Vedo gli stop che s’accendono
all’inverno che se ne va,
mentre uno zingarello sofferente
si affaccia alle vetture con due occhi
che sembrano castagne strofinate.
Gli zingari non hanno nemmeno la capacità
di inscenare una sofferenza verosimile
e si affidano negligenti, neghittosi, distanti
a quella specie di piccola caricatura…
Ponte dell’Indiano è un nodo, un legame,
e il cono d’ombra su
Monte Morello un altro richiamo.
Vedo una lunga fila di nubi
sugli Appennini, sulle Apuane;
nubi in linea ordinata, raggiante,
mentre di nubi pullula l’occidente marino.
 

Non va quindi sottovalutata la presenza di queste poesie, che contribuiscono a rendere il libro ancor più stimolante, grazie anche ai ritratti proposti di luoghi più o meno periferici di Firenze e dintorni: paesaggi e vegetazioni intraviste in lontananza uniti a caselli autostradali e anonimi scorci di provincia.

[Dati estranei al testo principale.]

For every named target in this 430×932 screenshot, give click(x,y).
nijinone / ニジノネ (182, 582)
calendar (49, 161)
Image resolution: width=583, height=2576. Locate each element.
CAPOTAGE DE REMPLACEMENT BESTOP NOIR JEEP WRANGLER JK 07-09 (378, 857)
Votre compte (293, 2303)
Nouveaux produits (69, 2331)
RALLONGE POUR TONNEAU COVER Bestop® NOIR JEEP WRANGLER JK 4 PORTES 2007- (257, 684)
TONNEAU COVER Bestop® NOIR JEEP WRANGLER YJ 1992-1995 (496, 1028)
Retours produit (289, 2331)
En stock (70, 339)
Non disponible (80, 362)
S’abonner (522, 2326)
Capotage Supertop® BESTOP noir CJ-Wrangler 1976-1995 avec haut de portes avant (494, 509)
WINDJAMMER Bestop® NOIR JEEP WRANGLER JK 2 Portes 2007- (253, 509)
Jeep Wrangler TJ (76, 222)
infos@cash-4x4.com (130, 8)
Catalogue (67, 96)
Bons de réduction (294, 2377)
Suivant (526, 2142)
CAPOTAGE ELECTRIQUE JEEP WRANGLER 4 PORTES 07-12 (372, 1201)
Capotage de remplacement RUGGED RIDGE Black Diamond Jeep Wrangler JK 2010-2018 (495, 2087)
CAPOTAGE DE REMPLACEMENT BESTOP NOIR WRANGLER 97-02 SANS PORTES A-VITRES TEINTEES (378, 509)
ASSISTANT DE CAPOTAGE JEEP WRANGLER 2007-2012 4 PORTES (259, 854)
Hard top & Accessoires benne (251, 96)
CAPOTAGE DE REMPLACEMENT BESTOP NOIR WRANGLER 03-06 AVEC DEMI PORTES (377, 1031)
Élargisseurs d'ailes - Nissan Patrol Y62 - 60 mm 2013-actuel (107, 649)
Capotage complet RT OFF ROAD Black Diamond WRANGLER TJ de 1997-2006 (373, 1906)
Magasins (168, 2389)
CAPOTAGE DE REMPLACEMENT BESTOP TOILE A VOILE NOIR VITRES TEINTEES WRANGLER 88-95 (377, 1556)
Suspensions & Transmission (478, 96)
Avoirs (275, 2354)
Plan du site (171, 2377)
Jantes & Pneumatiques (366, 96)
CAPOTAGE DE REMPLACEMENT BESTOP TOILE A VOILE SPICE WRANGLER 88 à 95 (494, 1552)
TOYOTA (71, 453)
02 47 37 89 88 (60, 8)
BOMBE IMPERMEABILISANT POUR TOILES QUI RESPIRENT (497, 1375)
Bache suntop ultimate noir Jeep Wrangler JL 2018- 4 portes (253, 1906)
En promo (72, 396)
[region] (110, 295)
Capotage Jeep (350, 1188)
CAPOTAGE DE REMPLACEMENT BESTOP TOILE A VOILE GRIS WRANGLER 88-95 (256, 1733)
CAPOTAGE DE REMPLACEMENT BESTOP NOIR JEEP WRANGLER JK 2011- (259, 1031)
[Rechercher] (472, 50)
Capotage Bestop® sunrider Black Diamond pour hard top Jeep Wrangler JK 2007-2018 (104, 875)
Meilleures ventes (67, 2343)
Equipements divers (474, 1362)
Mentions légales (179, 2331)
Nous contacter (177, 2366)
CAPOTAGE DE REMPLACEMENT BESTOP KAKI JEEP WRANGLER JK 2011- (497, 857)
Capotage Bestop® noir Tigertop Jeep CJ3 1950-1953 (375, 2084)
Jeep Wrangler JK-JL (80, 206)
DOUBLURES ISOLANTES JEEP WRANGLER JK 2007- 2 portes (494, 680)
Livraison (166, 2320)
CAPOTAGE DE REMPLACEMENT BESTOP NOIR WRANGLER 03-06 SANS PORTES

Ma la miglior definizione di Ricrescite l’ha forse scritta il suo stesso autore: «[il romanzo è] una di quelle esperienze eccezionali in cui non succede nulla e succede tutto, mentre la sua composta letterarietà si rovescia in altro, come sempre si rovescia in altro una scrittura che dà vita a qualcosa di necessario». Parla poi di «scrittura come strumento di resistenza al dolore e alla sofferenza dell’esistere, insieme al ripensamento di un’etica laica sulla finitezza e alla costruzione di una pietas asciutta e secca come un fossile». Queste parole Nelli le ha però spese per l’introduzione a L'uomo nell’Olocene di Max Frisch (1979, Einaudi 2012), un libro sotto molti aspetti sovrapponibile al suo, tanto per la forma-diario quanto per il legame dei due protagonisti con i fenomeni naturali: i tuoni, i dinosauri, l’origine della specie e del mondo prendono parte al collage dello scrittore svizzero e ritornano parzialmente nell’opera dell’autore fiorentino, specie sotto forma di vulcani, «finestre spalancate sulle viscere del pianeta».

Il Sergio di Ricrescite è comunque diverso dal signor Geiser di Frisch: uno parla in prima persona e l’altro in terza; il primo vive immerso nel mondo, a contatto con la moglie, col figlio, gli studenti, gli amici e le persone che incontra, mentre il secondo si trova in un isolamento pressoché totale, in un’esistenza prossima alla fine. Quello che li unisce è però proprio questo: la constatazione della loro fine, di essere entrambi uomini mortali nell’Olocene, viventi non più in crescita ma in de-crescita. Dove Geiser rimira in solitudine il trascorrere del tempo, lo sfaldarsi della sua memoria e l’alternarsi dei fenomeni atmosferici, Sergio vede il suo rifiorire nel figlio ancora bambino: «Federico cresce, io ricresco», scrive. E gli occhi del protagonista aperti sulla crescita di Federico sono forse l’anelito di tenerezza restituito dall’autore al lettore, che nel contempo si trova nelle mani un libro prezioso, multiforme, ironico e commovente, capace di germogliare e crescere nel corso della lettura e della rilettura.